A third eyewitness, Salman's statement quoted in the charge sheet, reads, "There was a big crowd on the afternoon of 24 February. They all had stones, sticks and swords. From the crowd, women took off their burkas and attacked the police. Then people used stones and sticks to attack the police. Petrol and acid bombs were being thrown from the terrace and shots were also being fired. Some people were trying to tell the others to not fight. Because the crowd was massive, no one listened."
Evidence Against the Accused
A reading of the charge sheet has shown that the police has heavily relied on CCTV footage, statements by independent and police eyewitnesses and CDR (call detail record) to pin the accused. The police has named seventeen accused in this case and have added that supplementary charge sheets will be filed.
The two main accused in the case are Mohammad Saleem Khan and Saleem alias Munna. Describing their role to be similar in the riots, relying on witness statements and grabs from videos. The police has claimed in their charge sheet that the ACP had tried to directly communicate with Munna on the morning of 24 February, but not only did he refuse to meet him but began to insitgate the crowd against the government 'ultimately leading to the riots.'
Shahnawaz was arrested after an audio clip from his phone shows that he was indulging in violence, whereas another accused, Suvaleen, was nabbed at his village in Uttar Pradesh after the policemen traced a police officer’s phone to his native village where he had gone to for shelter.
Shadab Ahmed has been named as one of the main conspirators of the riots who played a vital role in instigating the protesters.
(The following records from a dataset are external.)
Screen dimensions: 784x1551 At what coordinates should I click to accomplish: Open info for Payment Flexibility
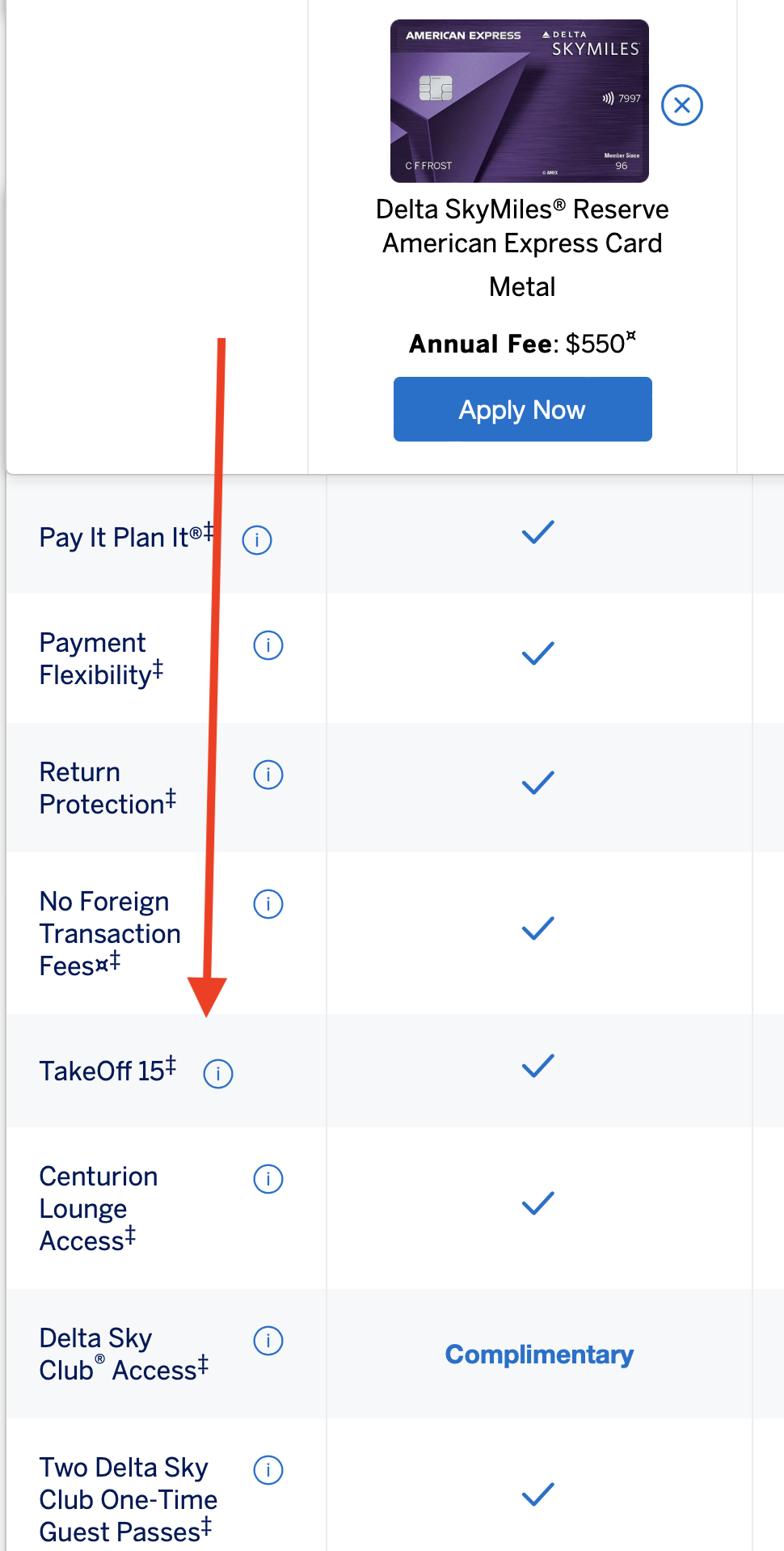(x=268, y=645)
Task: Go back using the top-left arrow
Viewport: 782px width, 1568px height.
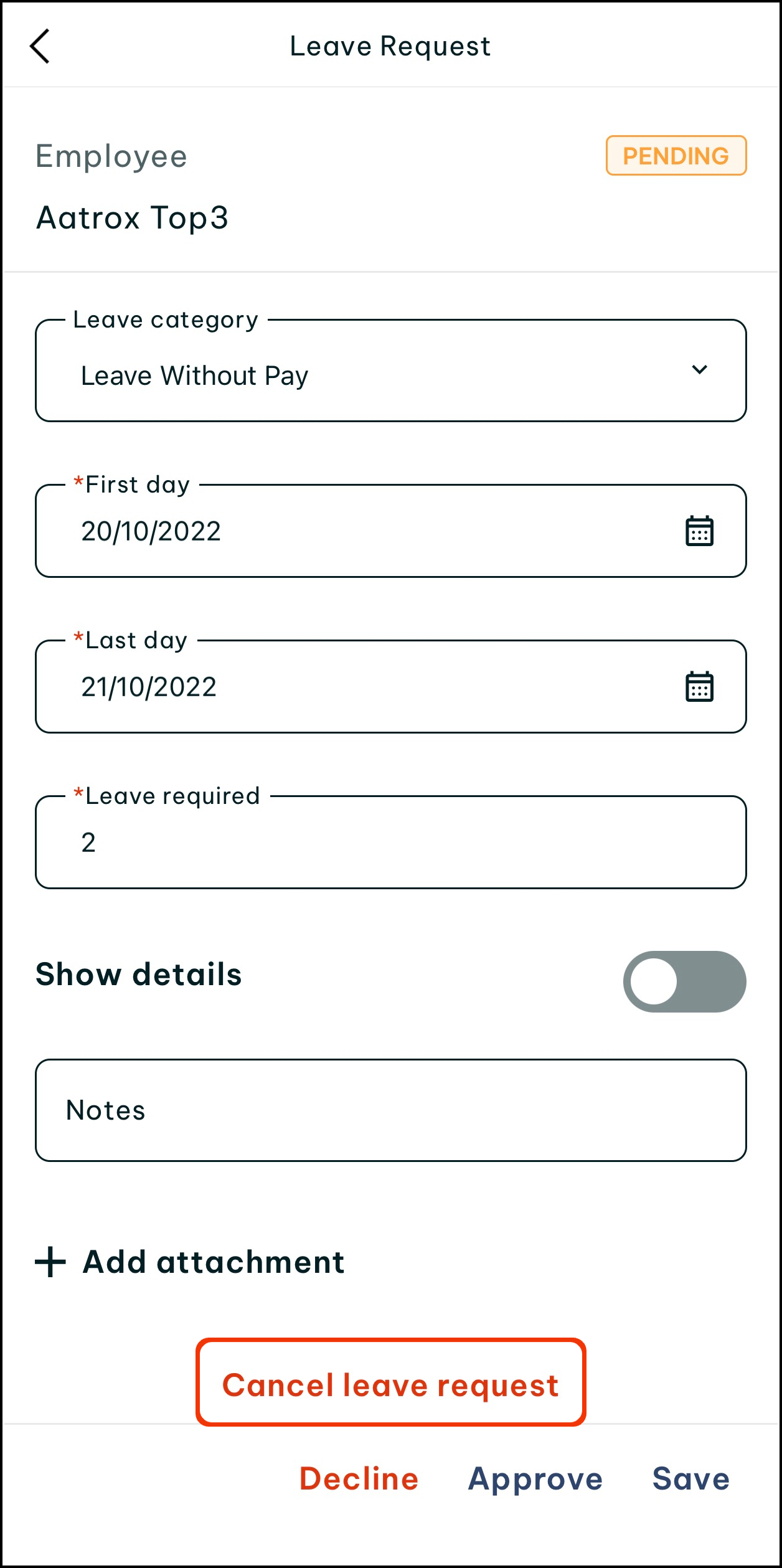Action: pos(40,46)
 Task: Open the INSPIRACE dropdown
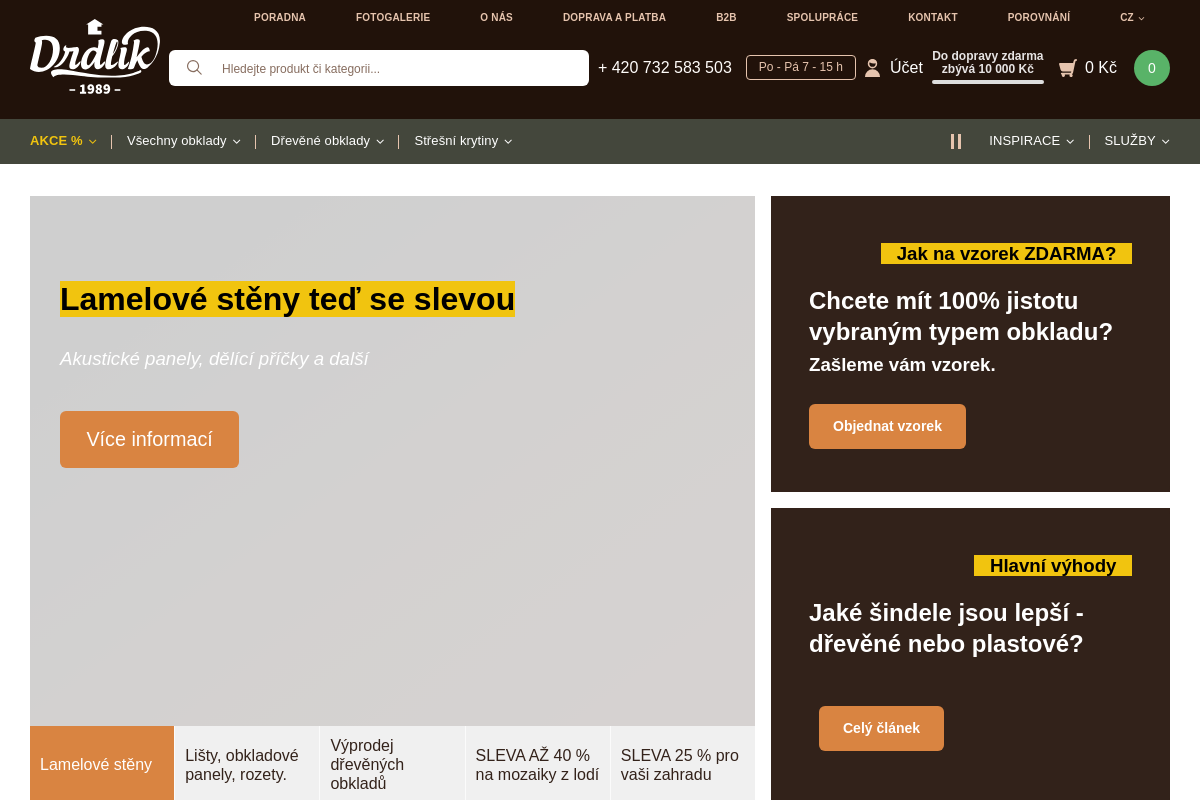coord(1031,141)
The police charge sheet claims that he deleted all data from 23 and 24 February. His CDR shows him from being at the protest site on the day of the incident. Other than a police witness, other local witnesses have also named him.
For Mohammad Jalaluddin and Arif, accused three and four, other than CDR and police witnesses, the police claims to have a video where Jalaluddin can be seen pelting stones at the police from a terrace and Arif, on the other hand, can be seen with sticks in his hand, changing the position of CCTV cameras. For Mohammad Ayub, Mohammad Yunus, Danish the police has witnesses and CDR. For Ibrahim, Furkan, Imran Ansari and Badrul Hassan, they are relying on CCTV footage, police witness statements and CDR. Nasir, Adil and Mohammad Sadiq have been identified in CCTV footage and have policemen testifying against them.